# [Assignment 1]
Please repeat the Thermax results note word for word, starting with "Price target revised" and going on through "yoy to Rs118.7 crore.".
# [Assignment 2]
In the Thermax results note, by what percentage did the operating profit grow year on year?
# [Assignment 3]
Go on with the Thermax results note, picking up after its final sentence.

# [Excerpt to read]
====

Price target revised to Rs425

Result highlights

  • The consolidated revenues of Thermax grew by 23.0% year on year (yoy) to Rs520.2 crore in Q2FY2007, in line with our expectation. The energy segment grew by a robust 20.9% yoy to Rs433.4 crore whereas the environment segment grew by 17.8% yoy to Rs118.7 crore.
  • The company's operating profit margin grew by 240 basis points yoy and 350 basis points sequentially to 13.9% in the quarter, way above our expectation. The margin growth was attributed to the strong order booking, lower material cost and a shift in the product mix towards the high-margin energy segment. Consequently, the operating profit grew by 48.5% yoy to Rs72.1 crore, again ahead of our expectation.
  • The energy segment continued its robust performance with a revenue growth of 20.9% yoy to Rs433.4 crore and a 430-basis-point expansion in the profit before interest and tax (PBIT) margin to 15.0%. The environment segment too bounced back with a 17.8% year-on-year growth in the revenues to Rs118.7 crore. The margins bounced back in this quarter after remaining subdued in Q1FY2007. The PBIT margin improved by 330 basis points sequentially.

====

# [Given information]
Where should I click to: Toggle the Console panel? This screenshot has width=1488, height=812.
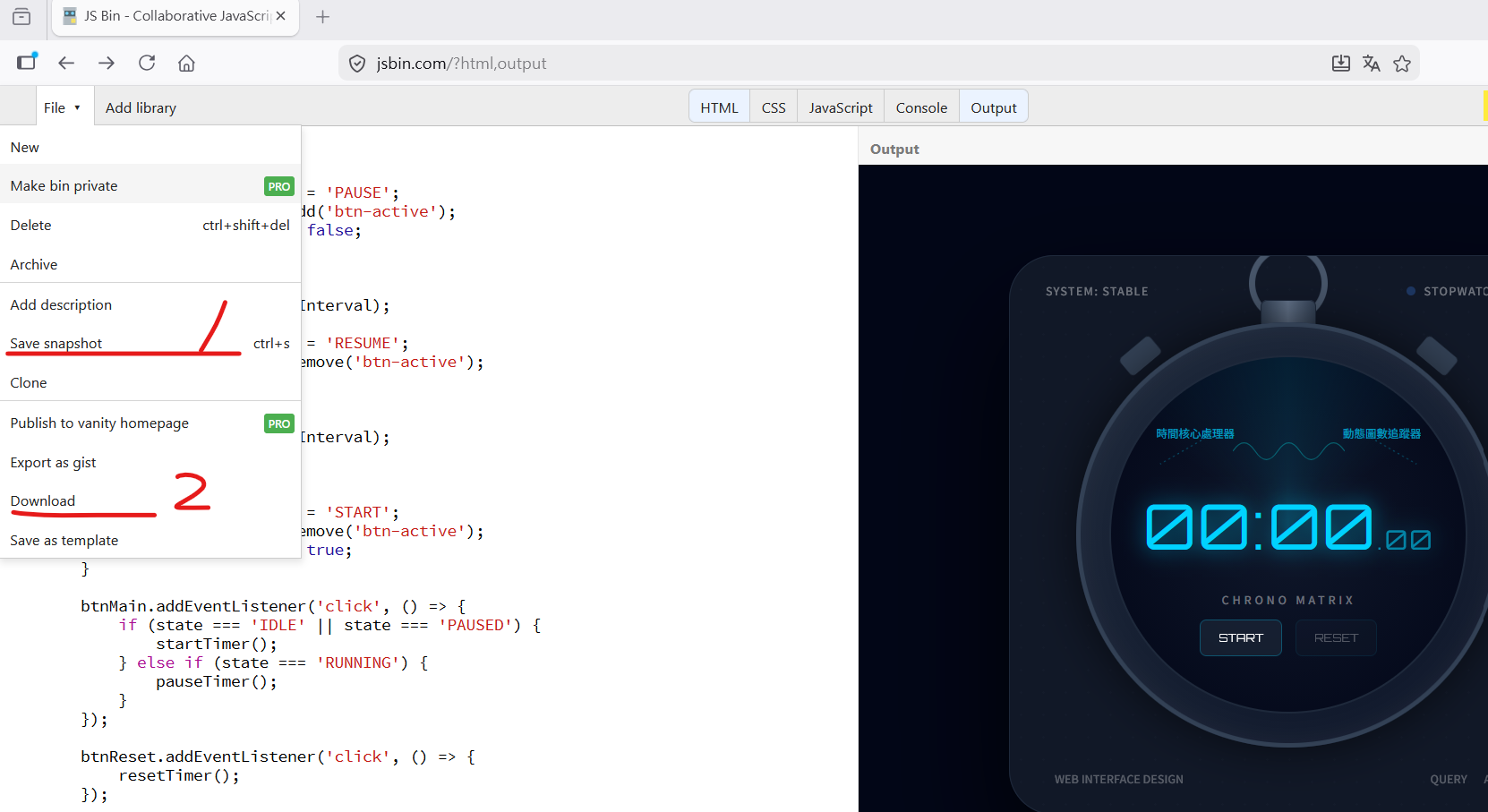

====

# [Task result 1]
Price target revised to Rs425

Result highlights

  • The consolidated revenues of Thermax grew by 23.0% year on year (yoy) to Rs520.2 crore in Q2FY2007, in line with our expectation. The energy segment grew by a robust 20.9% yoy to Rs433.4 crore whereas the environment segment grew by 17.8% yoy to Rs118.7 crore.

# [Task result 2]
48.5%

# [Task result 3]
  • The net profit grew by 76.4% yoy to Rs53.7 crore in Q2FY2007, ahead of our expectation. The robust margin expansion, higher other income and lower effective tax rate are attributable to the jump in the net profit.
  • The order backlog maintained its growth momentum during the quarter, recording a strong growth of 11.5% sequentially and of 142% yoy to Rs2,973 crore. The order backlog is equivalent to 1.8x FY2006 consolidated revenues, imparting a very strong visibility to the revenues.
  • Another development during the quarter was that ME Engineering, UK, its loss making wholly-owned subsidiary was referred to the administrator in the UK as its performance was mediocre and it continued to make losses. Due to this event Thermax has provided for Rs23.1 crore as extraordinary expenses in the stand-alone financials. However, the net impact of the above provisions in the consolidated accounts was Rs2.0 crore only. The positive of this event is that in H2FY2007 the performance of ME Engineering won't be a drag on the company's results.
  • In light of the continued growth traction over the last few quarters, the blow-out H1FY2007 performance, expected margin expansion in H2FY2007 and reiterated guidance of 30% growth in the top line, we are revising our FY2007 and FY2008 earnings upwards by 22.8% and 17.8% respectively. We are also revising our one-year price target upwards to Rs425 (an upside of 19.6%) discounting its FY2008 earnings per share (EPS) by 18.9x. The Rs34 per share of cash and cash equivalent on the company's books provides amargin of safety to our price target. We maintain a BUY on the stock with a revised price target of Rs425.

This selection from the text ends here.